Within the Kranji War Cemetery stands the Singapore Memorial with the names of in excess of 24,000 casualties of the Commonwealth land and air forces who have no known grave. Many of these have no known date of death either, but are recorded as of the date they went missing or were captured. These include those who took part in the land campaigns in Malaya and Indonesia, as well as those who died during the construction of the Burma-Thailand railway, or were lost at sea while being transported to imprisonment elsewhere. Also commemorated are the Commonwealth airmen who took part in operations over southern and eastern Asia, as well as the surrounding oceans.

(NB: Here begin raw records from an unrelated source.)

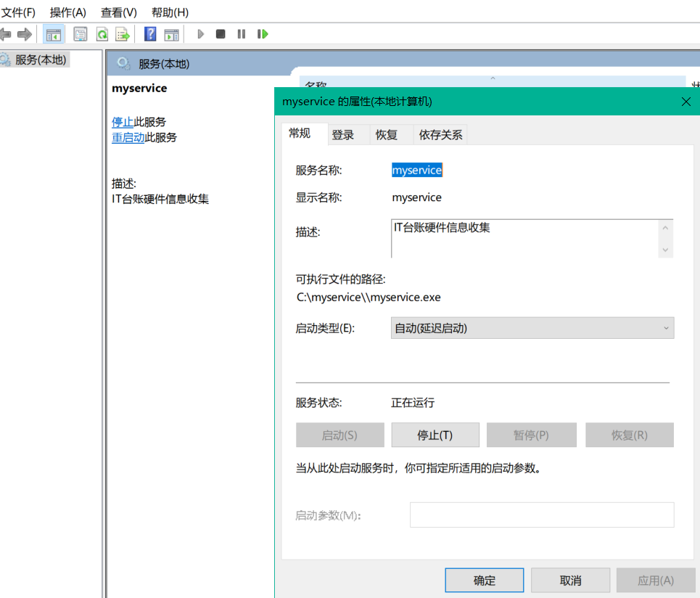Click the stop service toolbar icon

[x=221, y=34]
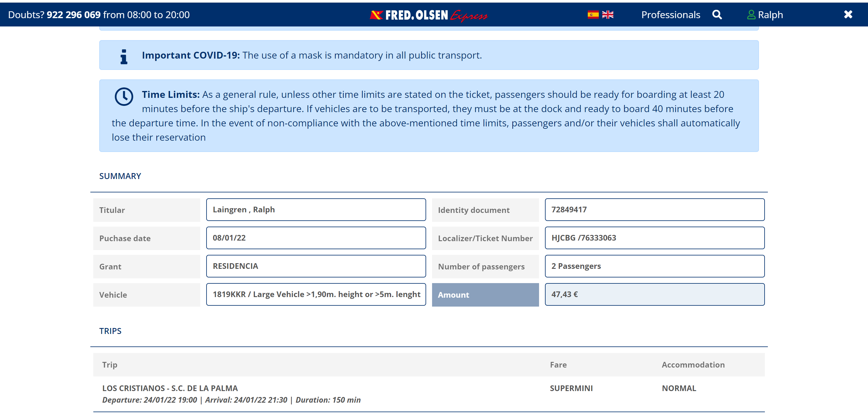Open the Ralph account menu

pyautogui.click(x=770, y=14)
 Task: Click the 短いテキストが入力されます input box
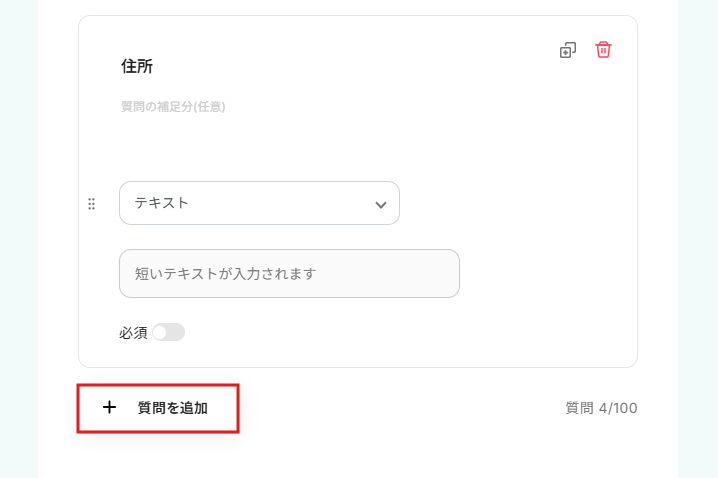click(x=289, y=273)
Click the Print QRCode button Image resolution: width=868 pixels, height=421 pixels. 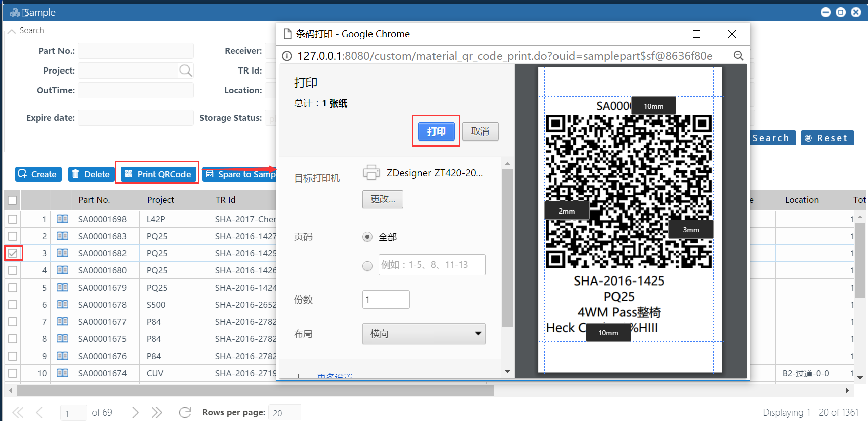[x=158, y=174]
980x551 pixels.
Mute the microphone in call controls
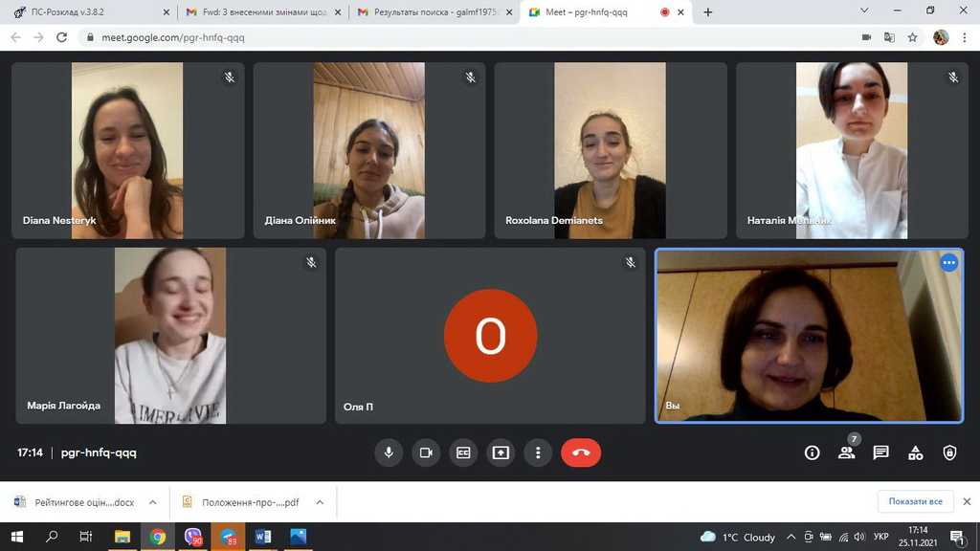coord(389,452)
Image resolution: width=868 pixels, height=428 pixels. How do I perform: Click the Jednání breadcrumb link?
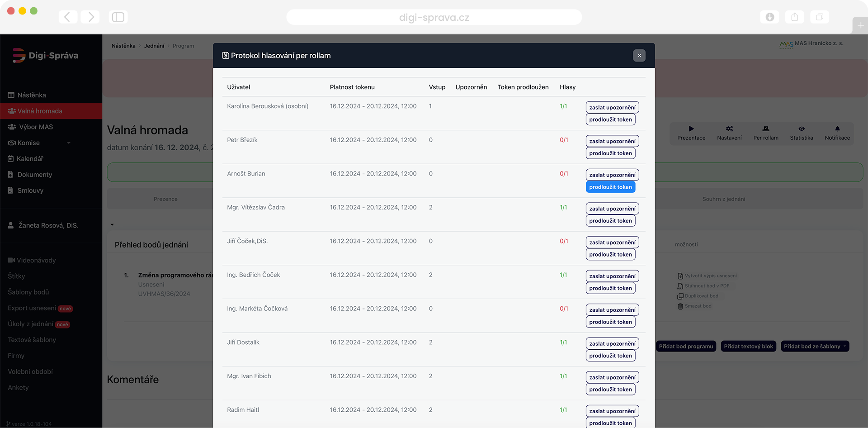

Although by no means as expansive, the Commonwealth War Graves Commission Cemetery in the Jakarta suburb of Menteng Pulo in Indonesia is no less neat and tidy, or lacking in history. Here are commemorated 715 British, 304 Indian (including Nepalese) and 96 Australian casualties, as well as smaller numbers of other nationalities, though not the Dutch who have their own much larger cemetery in the complex on the other side of the Dutch church.
Some died in fighting the rapid Japanese advance, including those defending the Cililitan airstrip from which RAF pilots flew in vain attempts to protect the city against superior Japanese aircraft. Others, meanwhile, forfeited their lives as part of the Anglo-Dutch resistance around the Sumatran oil town of Palembang, and then there were those who failed to survive the deprivations of the POW camps.
Also buried within the cemetery are those who died after Japan’s formal surrender on 2 September 1945, as the returning Commonwealth forces were to get sucked into the Indonesian National Revolution. Among these was Brigadier Mallaby of the 2nd Punjab Regiment, whose October shooting in Surabaya was to spark a crushing response against Indonesia’s second city. The final recorded interment was that of Major PJW Cuckney of the King’s Shropshire Light Infantry on 14 December 1946, notwithstanding the fact that the last of the British forces had officially left the previous month.
Today they lie here, side by side irrespective of rank, Christian, Moslem, Hindu and Jew, man and woman, each with their own tale to tell. No poppies grow, but colourful sub-tropical trees and shrubs bring a sense of tranquillity to this corner of a foreign land.
They came not to die, but because they made the ultimate sacrifice we have reaped the benefit. Yet as the veterans fade in numbers the torch is passed to us, the link generation whose own family members answered the call. Lest we forget, it is our duty not just to remember them but to ensure that our children, grandchildren and their grandchildren will never forget the debt of gratitude they owe to those who to this day are prepared to lay down their lives so that other can be free.